Wall Batterton was a student of Chouinard Art Institute along with Ed Ruscha and many other artists that helped to define the Los Angeles art scene of the 1960s and 1970s. Batterton was also a member of the group “Students 5” that consisted of Wall Batterton, Jerry McMillan, Ed Ruscha, Don Moore, Pat Blackwell and Joe Goode.
Ed Ruscha writes for the intro of the exhibition catalogue: “As students, we were always searching for names for the surface area an artist happens to work on. We called it a working area; then, we called it a “playing field.” Wall once referred to it as a “construction site” amusing us to no end. My mind keeps referring to a small painting he once did of a desert landscape. In his construction site, each object, item or thing displayed had gone through a period of scrutiny, then it was put to use in the picture. Likewise, all the pictures on display in this exhibition have gone through similar moments of introspection, adventures and accomplishments.”
Batterton first began exhibiting in Los Angeles with the Los Angeles County Museum Annual Exhibition in 1961, and continued to show throughout the 1960s with exhibitions at the Pasadena Museum, the Downey Museum of Art, the Molly Barnes Gallery, and his one-man exhibition at the Souza Gallery in Mexico City, thanks to Jose Luis Cuevas.

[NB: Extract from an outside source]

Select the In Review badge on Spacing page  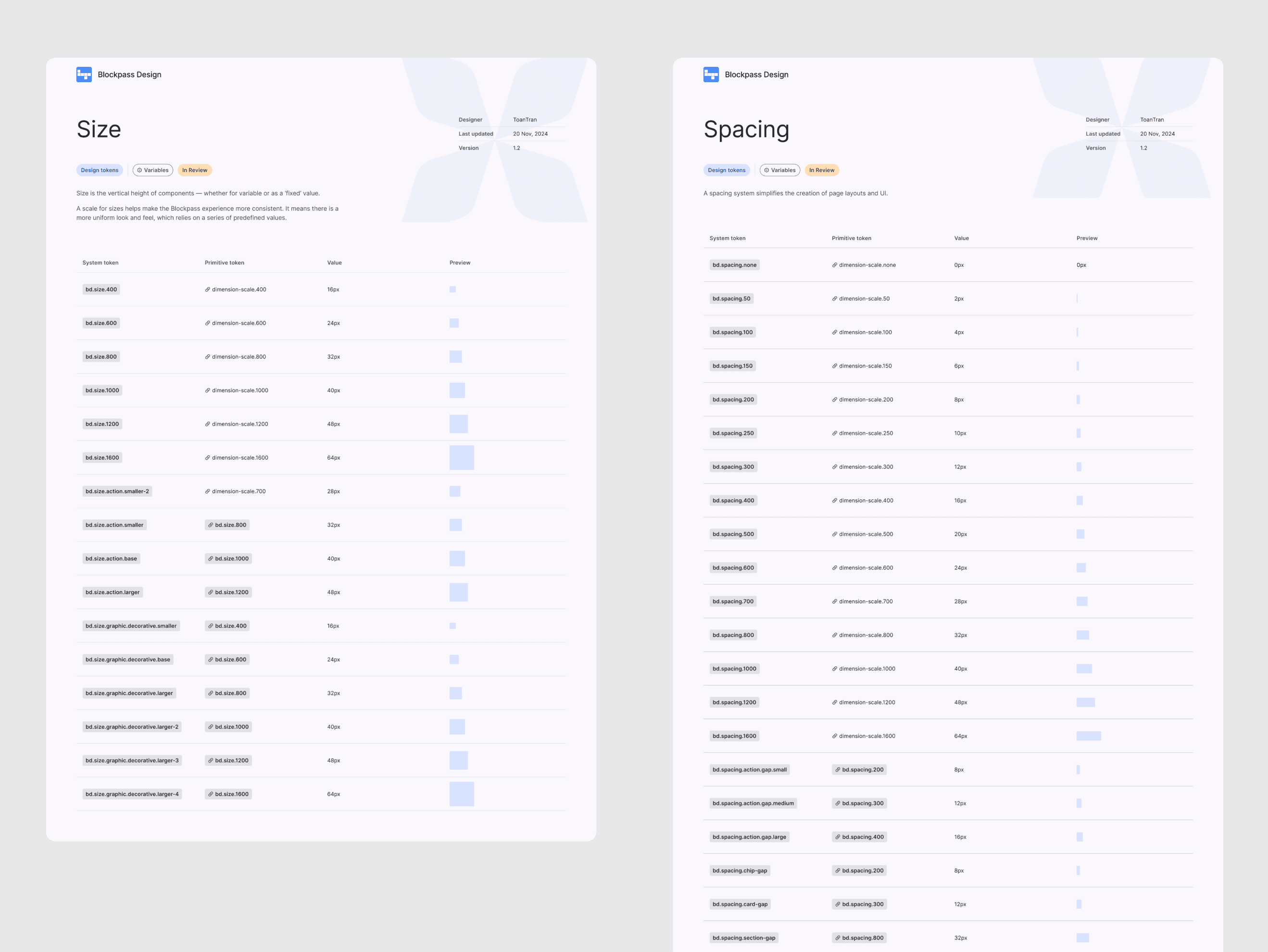point(822,170)
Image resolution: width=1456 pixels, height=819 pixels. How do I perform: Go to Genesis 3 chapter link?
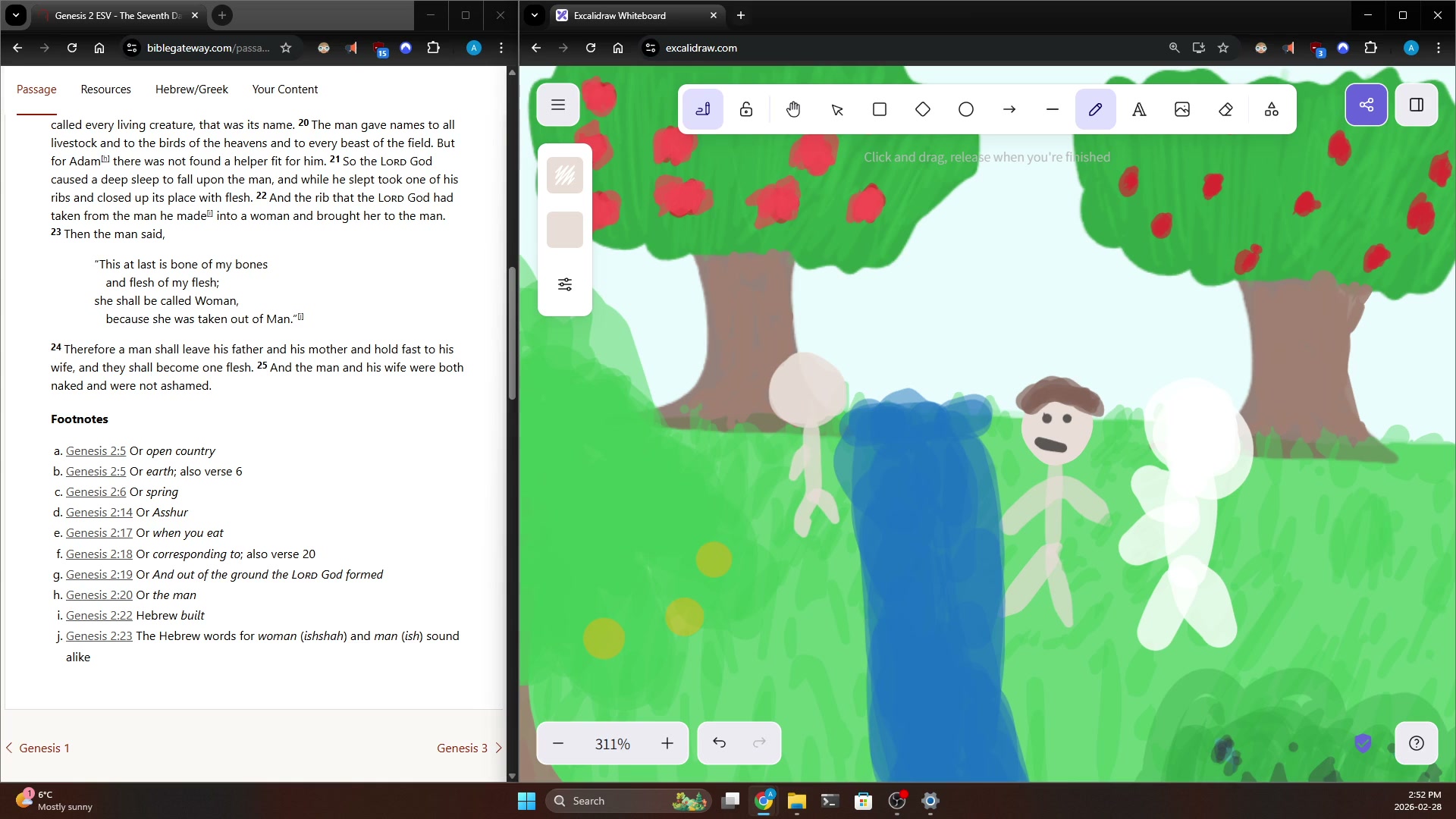(462, 748)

In 1964, Batterton began using aluminum paint that culminated in the Pasadena Museum show. Batterton states his reason for choosing this material -- “I used aluminum paint (a reflective non-color to me) in several sky treatments and for the illusion of wetness that we see in the distance as we travel a long stretch of highway.”
In 1970 Batterton showed his “Aluminum Paintings” at Anhalt Gallery and continued to exhibit in California, Arizona and New Mexico.
The materials that Batterton used - aluminum paint and car lacquer - led to very serious health problems, prompting Batterton to cease painting for 10 years, and after a period of de-tox from hazardous materials, Batterton resumed painting with more traditional mediums and moved out of Los Angeles.
This retrospective that Ruscha has titled WALLWORKS, begins in 1959 with a woodcut, titled “Self–Portrait” and traces its way through the drawings and paintings of his “Dodger Stadium Series” of 1962, to the alligator ceramics and surrealist works from the mid-60s to the alligator paintings and the abstract series titled “Denny Run” of the late 60s and early 70s, to the mixed media “Puzzling Sites Series” of the late 1980s.
The exhibition comes full circle with Batterton’s return to painting in the current series titled “It’s Running Again” which were begun in 2004 at his current home in Tucson, Arizona. Combining the playfulness and freedom of the 60s work with the painterly drips from the 70s to re-establish Batterton’s love of materials with abstracted spaces that echo the "long stretch of highway” while giving us the source of his “Denny Run” drips through a personalized, calligraphically-visual story.
Ed Ruscha’s curatorial choices explore Batterton’s body of work that engages many chapters of art history while simultaneously approaching art as the beginning of something where rules are to be discovered…but not necessarily followed.